Re: fsync() errors is unsafe and risks data loss

Matthew Wilcox <willy@xxxxxxxxxxxxx> · Wed, 18 Apr 2018 17:40:37 -0700

On Thu, Apr 19, 2018 at 10:13:43AM +1000, Dave Chinner wrote:
> On Fri, Apr 13, 2018 at 07:38:14PM -0700, Matthew Wilcox wrote:
> > On Sat, Apr 14, 2018 at 11:47:52AM +1000, Dave Chinner wrote:
> > > On Fri, Apr 13, 2018 at 07:02:32AM -0700, Matthew Wilcox wrote:
> > > > 1. If we get an error while wbc->for_background is true, we should not clear
> > > >    uptodate on the page, rather SetPageError and SetPageDirty.
> > > 
> > > So you're saying we should treat it as a transient error rather than
> > > a permanent error.
> > 
> > Yes, I'm proposing leaving the data in memory in case the user wants to
> > try writing it somewhere else.
> 
> And if it's getting IO errors because of USB stick pull?
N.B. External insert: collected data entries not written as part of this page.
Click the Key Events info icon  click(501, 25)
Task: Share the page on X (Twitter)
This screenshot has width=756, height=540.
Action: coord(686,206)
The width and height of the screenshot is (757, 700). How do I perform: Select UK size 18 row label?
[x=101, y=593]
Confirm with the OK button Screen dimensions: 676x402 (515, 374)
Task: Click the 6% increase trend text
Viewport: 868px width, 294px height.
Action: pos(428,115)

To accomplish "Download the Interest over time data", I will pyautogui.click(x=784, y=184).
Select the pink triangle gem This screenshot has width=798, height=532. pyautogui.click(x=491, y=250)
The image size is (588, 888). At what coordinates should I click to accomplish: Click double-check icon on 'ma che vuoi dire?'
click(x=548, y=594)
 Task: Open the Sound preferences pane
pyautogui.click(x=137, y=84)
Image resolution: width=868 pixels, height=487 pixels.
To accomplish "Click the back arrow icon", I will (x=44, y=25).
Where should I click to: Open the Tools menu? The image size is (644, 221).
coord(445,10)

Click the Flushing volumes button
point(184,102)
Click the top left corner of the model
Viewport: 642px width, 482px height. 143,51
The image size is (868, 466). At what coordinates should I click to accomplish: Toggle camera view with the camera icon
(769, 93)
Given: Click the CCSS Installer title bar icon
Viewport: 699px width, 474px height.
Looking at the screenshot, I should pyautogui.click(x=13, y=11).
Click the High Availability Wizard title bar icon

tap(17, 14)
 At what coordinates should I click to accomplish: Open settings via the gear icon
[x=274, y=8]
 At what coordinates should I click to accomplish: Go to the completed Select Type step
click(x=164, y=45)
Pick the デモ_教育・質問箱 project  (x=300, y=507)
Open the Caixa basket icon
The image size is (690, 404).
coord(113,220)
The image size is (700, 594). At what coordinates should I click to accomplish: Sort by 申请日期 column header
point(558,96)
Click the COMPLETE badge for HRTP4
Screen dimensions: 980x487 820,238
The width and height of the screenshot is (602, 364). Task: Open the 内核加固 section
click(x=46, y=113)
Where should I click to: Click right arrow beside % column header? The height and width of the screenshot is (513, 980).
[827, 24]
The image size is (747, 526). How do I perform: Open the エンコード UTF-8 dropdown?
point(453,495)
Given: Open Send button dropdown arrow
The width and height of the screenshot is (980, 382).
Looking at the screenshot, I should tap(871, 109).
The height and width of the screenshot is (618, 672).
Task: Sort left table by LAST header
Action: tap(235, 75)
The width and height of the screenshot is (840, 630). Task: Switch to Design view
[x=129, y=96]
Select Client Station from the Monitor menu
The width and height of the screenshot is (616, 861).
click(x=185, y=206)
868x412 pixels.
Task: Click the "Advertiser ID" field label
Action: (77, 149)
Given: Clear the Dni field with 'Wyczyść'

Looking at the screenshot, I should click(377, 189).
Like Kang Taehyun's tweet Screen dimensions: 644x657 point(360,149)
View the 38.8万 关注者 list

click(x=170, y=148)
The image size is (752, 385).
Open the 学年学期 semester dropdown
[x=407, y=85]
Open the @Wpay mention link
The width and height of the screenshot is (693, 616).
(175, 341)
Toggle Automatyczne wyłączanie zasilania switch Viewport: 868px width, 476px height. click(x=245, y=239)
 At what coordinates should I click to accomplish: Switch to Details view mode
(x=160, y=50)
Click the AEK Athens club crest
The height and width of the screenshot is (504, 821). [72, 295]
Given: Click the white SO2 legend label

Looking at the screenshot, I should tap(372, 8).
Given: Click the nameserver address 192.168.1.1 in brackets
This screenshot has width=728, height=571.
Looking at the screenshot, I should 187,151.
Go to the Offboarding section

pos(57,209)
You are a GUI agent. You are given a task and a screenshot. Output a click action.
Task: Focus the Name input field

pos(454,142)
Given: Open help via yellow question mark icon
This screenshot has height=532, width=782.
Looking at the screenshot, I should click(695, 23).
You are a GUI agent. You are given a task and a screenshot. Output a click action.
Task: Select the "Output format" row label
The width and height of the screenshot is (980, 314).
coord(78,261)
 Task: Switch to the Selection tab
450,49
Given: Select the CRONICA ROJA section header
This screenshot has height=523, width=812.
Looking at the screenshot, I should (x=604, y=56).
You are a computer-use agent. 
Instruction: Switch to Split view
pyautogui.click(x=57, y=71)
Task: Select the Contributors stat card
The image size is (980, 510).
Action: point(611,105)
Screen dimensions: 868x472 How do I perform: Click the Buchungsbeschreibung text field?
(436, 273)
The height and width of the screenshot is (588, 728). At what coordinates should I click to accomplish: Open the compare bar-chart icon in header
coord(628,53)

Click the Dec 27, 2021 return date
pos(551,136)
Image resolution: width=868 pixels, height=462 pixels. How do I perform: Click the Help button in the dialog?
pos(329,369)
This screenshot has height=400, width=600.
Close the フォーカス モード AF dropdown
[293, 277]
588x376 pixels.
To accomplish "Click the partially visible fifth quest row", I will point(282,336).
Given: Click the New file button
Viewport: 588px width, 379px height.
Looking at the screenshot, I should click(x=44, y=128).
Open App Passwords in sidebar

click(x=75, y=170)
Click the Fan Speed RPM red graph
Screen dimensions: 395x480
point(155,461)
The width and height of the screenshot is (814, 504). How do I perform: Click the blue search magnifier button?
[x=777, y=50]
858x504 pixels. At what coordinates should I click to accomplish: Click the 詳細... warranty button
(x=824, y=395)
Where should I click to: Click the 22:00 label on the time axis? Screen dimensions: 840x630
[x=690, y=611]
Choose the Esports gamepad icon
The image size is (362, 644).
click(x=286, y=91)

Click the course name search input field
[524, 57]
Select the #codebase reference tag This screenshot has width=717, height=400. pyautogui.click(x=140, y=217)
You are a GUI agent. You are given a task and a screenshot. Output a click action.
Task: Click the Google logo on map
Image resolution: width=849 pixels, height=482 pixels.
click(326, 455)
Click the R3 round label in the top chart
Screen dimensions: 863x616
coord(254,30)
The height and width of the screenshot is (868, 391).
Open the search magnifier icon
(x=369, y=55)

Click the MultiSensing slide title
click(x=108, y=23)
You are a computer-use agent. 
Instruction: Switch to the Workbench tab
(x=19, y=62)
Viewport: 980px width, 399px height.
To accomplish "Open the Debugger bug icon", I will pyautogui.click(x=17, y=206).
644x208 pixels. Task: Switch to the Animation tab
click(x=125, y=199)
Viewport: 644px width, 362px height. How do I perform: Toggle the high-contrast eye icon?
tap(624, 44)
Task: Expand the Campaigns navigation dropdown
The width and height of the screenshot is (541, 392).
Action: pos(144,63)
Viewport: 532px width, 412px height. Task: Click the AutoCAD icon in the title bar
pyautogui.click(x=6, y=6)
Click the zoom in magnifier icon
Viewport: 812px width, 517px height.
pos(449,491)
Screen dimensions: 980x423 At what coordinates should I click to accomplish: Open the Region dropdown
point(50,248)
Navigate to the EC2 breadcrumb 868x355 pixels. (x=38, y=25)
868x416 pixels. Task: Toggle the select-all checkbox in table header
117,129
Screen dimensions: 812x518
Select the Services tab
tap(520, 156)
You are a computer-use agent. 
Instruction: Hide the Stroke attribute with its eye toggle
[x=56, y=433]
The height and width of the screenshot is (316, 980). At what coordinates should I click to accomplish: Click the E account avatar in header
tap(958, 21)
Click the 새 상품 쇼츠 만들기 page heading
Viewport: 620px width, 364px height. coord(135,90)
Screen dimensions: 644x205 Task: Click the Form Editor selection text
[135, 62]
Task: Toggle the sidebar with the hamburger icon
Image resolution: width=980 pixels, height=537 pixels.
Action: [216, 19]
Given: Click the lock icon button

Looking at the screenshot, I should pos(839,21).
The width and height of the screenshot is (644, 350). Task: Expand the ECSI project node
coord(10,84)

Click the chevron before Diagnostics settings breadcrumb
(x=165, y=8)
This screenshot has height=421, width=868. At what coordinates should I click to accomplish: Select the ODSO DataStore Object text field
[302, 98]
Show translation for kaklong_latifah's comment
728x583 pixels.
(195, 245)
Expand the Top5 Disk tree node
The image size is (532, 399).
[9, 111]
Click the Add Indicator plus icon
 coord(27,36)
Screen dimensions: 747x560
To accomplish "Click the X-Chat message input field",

What
> then?

I've been thinking about this.  Ideally we want to pass some kind of
notification all the way up to the desktop and tell the user to plug the
damn stick back in.  Then have the USB stick become the same blockdev
that it used to be, and complete the writeback.  We are so far from
being able to do that right now that it's not even funny.

> > > > 2. Background writebacks should skip pages which are PageError.
> > > 
> > > That seems decidedly dodgy in the case where there is a transient
> > > error - it requires a user to specifically run sync to get the data
> > > to disk after the transient error has occurred. Say they don't
> > > notice the problem because it's fleeting and doesn't cause any
> > > obvious problems?
> > 
> > That's fair.  What I want to avoid is triggering the same error every
> > 30 seconds (or whatever the periodic writeback threshold is set to).
> 
> So if kernel ring buffer overflows and so users miss the first error
> report, they'll have no idea that the data writeback is still
> failing?

I wasn't thinking about kernel ringbuffer based reporting; I was thinking
about errseq_t based reporting, so the application can tell the fsync
failed and maybe does something application-level to recover like send
the transactions across to another node in the cluster (or whatever this
hypothetical application is).

> > > > 3. for_sync writebacks should attempt one last write.  Maybe it'll
> > > >    succeed this time.  If it does, just ClearPageError.  If not, we have
> > > >    somebody to report this writeback error to, and ClearPageUptodate.
> > > 
> > > Which may well be unmount. Are we really going to wait until unmount
> > > to report fatal errors?
> > 
> > Goodness, no.  The errors would be immediately reportable using the wb_err
> > mechanism, as soon as the first error was encountered.
> 
> But if there are no open files when the error occurs, that error
> won't get reported to anyone. Which means the next time anyone
> accesses that inode from a user context could very well be unmount
> or a third party sync/syncfs()....

Right.  But then that's on the application.